3. Add REPL Localization

File: multilingualprogramming/resources/repl/commands.json

Update:

  1. help_titles for the language.
  2. messages keys (keywords_title, symbols_title, unsupported_language).
  3. commands.<name>.aliases for command words.
  4. commands.<name>.descriptions for help text.

Why:

  • REPL command parsing/help is fully catalog-driven from this JSON.

4. (Optional) Add Operator Description Localization

File: multilingualprogramming/resources/usm/operators.json

Add the new language under description where available.

Why:

  • REPL :symbols uses these descriptions when present; otherwise it falls back to English.

5. Add Built-in Aliases (Optional)

File: multilingualprogramming/resources/usm/builtins_aliases.json

Add localized aliases for selected universal builtins (for example range, len, sum). The universal English built-in name remains available; aliases are additive.

Why:

  • RuntimeBuiltins loads this file dynamically.
  • Users can write either universal names or localized aliases in programs/REPL.

6. Add Surface Syntax Patterns (Optional)

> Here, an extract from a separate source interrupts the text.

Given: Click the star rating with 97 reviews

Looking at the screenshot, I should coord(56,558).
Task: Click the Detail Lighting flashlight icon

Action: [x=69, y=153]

File: multilingualprogramming/resources/usm/surface_patterns.json

Use this file when keyword translation alone is not enough for natural phrasing. Rules are declarative and normalize alternate surface token order into canonical concept order before parser grammar runs.

Validation is enforced at load time by validate_surface_patterns_config (multilingualprogramming/parser/surface_normalizer.py), including:

  • rule/template schema shape
  • language support checks
  • exactly one of normalize_to / normalize_template
  • slot-reference consistency between pattern captures and output rewrite

Typical use:

  • iterable-first for headers
  • language-specific particles around loop/condition clauses
  • alternate phrase forms that still map to one core AST

Keep rules narrow and test-backed. Prefer additive normalization over parser forks.

How This Connects To The Pipeline

  1. Lexer tokenizes source and resolves known keywords to concepts.
  2. SurfaceNormalizer matches token-level surface rules.
  3. Matched rules rewrite tokens into canonical concept order.
  4. Parser consumes rewritten tokens with existing grammar.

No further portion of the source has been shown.